Task to carry out: Every single entry below should be reproduced verbatim.

━━━ Given information

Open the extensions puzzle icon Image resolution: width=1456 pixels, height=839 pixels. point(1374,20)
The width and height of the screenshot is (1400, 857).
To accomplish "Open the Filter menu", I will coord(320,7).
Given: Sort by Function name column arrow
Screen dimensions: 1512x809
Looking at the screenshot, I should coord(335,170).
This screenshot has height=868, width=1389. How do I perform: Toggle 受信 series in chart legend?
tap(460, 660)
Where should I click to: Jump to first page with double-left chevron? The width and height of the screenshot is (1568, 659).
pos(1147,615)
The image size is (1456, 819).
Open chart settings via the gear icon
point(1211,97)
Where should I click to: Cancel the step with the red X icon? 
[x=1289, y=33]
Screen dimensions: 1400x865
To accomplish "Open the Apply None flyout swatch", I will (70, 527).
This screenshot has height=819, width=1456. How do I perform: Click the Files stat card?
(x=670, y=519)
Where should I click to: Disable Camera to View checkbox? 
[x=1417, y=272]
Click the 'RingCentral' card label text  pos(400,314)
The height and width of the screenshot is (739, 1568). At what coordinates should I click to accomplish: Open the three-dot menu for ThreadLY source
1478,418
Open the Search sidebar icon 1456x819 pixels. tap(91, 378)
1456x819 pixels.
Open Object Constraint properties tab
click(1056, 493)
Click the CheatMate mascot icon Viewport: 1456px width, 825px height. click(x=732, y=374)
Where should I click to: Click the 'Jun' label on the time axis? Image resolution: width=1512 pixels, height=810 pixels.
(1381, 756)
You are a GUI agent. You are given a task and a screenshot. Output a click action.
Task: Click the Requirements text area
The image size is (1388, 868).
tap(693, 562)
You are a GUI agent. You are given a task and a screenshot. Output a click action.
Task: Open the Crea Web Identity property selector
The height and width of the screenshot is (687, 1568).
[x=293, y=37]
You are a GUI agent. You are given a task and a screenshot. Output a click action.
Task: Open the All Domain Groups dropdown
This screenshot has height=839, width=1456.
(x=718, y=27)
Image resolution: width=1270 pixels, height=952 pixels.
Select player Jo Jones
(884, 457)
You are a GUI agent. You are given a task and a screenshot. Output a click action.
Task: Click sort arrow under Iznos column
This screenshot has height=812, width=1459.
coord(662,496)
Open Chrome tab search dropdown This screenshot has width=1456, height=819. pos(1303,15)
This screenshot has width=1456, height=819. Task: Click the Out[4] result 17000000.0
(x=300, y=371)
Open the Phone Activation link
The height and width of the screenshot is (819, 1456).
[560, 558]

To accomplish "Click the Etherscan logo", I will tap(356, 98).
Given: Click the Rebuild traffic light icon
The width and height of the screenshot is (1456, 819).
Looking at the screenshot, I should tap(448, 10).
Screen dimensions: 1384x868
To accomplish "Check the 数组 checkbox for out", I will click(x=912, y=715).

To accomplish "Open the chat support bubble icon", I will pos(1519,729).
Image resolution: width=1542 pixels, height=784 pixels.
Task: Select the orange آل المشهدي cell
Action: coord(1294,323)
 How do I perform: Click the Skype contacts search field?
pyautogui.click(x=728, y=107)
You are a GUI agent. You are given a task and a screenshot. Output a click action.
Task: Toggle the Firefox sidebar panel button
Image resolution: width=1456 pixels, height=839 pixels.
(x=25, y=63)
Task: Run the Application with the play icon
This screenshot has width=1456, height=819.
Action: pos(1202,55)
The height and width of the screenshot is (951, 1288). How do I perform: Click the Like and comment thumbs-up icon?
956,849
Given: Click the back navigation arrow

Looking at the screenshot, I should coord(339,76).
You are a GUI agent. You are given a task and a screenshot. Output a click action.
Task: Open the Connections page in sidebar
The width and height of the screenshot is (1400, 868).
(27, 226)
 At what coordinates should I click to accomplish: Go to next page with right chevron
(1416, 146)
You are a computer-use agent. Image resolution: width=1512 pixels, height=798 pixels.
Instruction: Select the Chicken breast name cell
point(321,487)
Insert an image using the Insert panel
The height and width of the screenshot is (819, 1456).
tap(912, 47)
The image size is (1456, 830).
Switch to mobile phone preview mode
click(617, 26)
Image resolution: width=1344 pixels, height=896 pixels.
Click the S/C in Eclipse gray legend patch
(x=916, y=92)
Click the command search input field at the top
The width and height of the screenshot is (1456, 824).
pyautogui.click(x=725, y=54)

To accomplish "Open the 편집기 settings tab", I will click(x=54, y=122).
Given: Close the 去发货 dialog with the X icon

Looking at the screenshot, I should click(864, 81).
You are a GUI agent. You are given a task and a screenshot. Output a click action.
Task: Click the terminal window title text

━━━━━━

Your solution:
Open the extensions puzzle icon Image resolution: width=1456 pixels, height=839 pixels. point(1374,20)
The width and height of the screenshot is (1400, 857).
To accomplish "Open the Filter menu", I will coord(320,7).
Given: Sort by Function name column arrow
Screen dimensions: 1512x809
Looking at the screenshot, I should coord(335,170).
This screenshot has height=868, width=1389. How do I perform: Toggle 受信 series in chart legend?
tap(460, 660)
Where should I click to: Jump to first page with double-left chevron? The width and height of the screenshot is (1568, 659).
pos(1147,615)
The image size is (1456, 819).
Open chart settings via the gear icon
point(1211,97)
Where should I click to: Cancel the step with the red X icon? 
[x=1289, y=33]
Screen dimensions: 1400x865
To accomplish "Open the Apply None flyout swatch", I will (70, 527).
This screenshot has height=819, width=1456. How do I perform: Click the Files stat card?
(x=670, y=519)
Where should I click to: Disable Camera to View checkbox? 
[x=1417, y=272]
Click the 'RingCentral' card label text  pos(400,314)
The height and width of the screenshot is (739, 1568). At what coordinates should I click to accomplish: Open the three-dot menu for ThreadLY source
1478,418
Open the Search sidebar icon 1456x819 pixels. tap(91, 378)
1456x819 pixels.
Open Object Constraint properties tab
click(1056, 493)
Click the CheatMate mascot icon Viewport: 1456px width, 825px height. click(x=732, y=374)
Where should I click to: Click the 'Jun' label on the time axis? Image resolution: width=1512 pixels, height=810 pixels.
(1381, 756)
You are a GUI agent. You are given a task and a screenshot. Output a click action.
Task: Click the Requirements text area
The image size is (1388, 868).
tap(693, 562)
You are a GUI agent. You are given a task and a screenshot. Output a click action.
Task: Open the Crea Web Identity property selector
The height and width of the screenshot is (687, 1568).
[x=293, y=37]
You are a GUI agent. You are given a task and a screenshot. Output a click action.
Task: Open the All Domain Groups dropdown
This screenshot has height=839, width=1456.
(x=718, y=27)
Image resolution: width=1270 pixels, height=952 pixels.
Select player Jo Jones
(884, 457)
You are a GUI agent. You are given a task and a screenshot. Output a click action.
Task: Click sort arrow under Iznos column
This screenshot has height=812, width=1459.
coord(662,496)
Open Chrome tab search dropdown This screenshot has width=1456, height=819. pos(1303,15)
This screenshot has width=1456, height=819. Task: Click the Out[4] result 17000000.0
(x=300, y=371)
Open the Phone Activation link
The height and width of the screenshot is (819, 1456).
[560, 558]

To accomplish "Click the Etherscan logo", I will tap(356, 98).
Given: Click the Rebuild traffic light icon
The width and height of the screenshot is (1456, 819).
Looking at the screenshot, I should tap(448, 10).
Screen dimensions: 1384x868
To accomplish "Check the 数组 checkbox for out", I will click(x=912, y=715).

To accomplish "Open the chat support bubble icon", I will pos(1519,729).
Image resolution: width=1542 pixels, height=784 pixels.
Task: Select the orange آل المشهدي cell
Action: coord(1294,323)
 How do I perform: Click the Skype contacts search field?
pyautogui.click(x=728, y=107)
You are a GUI agent. You are given a task and a screenshot. Output a click action.
Task: Toggle the Firefox sidebar panel button
Image resolution: width=1456 pixels, height=839 pixels.
(x=25, y=63)
Task: Run the Application with the play icon
This screenshot has width=1456, height=819.
Action: pos(1202,55)
The height and width of the screenshot is (951, 1288). How do I perform: Click the Like and comment thumbs-up icon?
956,849
Given: Click the back navigation arrow

Looking at the screenshot, I should coord(339,76).
You are a GUI agent. You are given a task and a screenshot. Output a click action.
Task: Open the Connections page in sidebar
The width and height of the screenshot is (1400, 868).
(27, 226)
 At what coordinates should I click to accomplish: Go to next page with right chevron
(1416, 146)
You are a computer-use agent. Image resolution: width=1512 pixels, height=798 pixels.
Instruction: Select the Chicken breast name cell
point(321,487)
Insert an image using the Insert panel
The height and width of the screenshot is (819, 1456).
tap(912, 47)
The image size is (1456, 830).
Switch to mobile phone preview mode
click(617, 26)
Image resolution: width=1344 pixels, height=896 pixels.
Click the S/C in Eclipse gray legend patch
(x=916, y=92)
Click the command search input field at the top
The width and height of the screenshot is (1456, 824).
pyautogui.click(x=725, y=54)

To accomplish "Open the 편집기 settings tab", I will click(x=54, y=122).
Given: Close the 去发货 dialog with the X icon

Looking at the screenshot, I should click(864, 81).
You are a GUI agent. You are given a task and a screenshot. Output a click action.
Task: Click the terminal window title text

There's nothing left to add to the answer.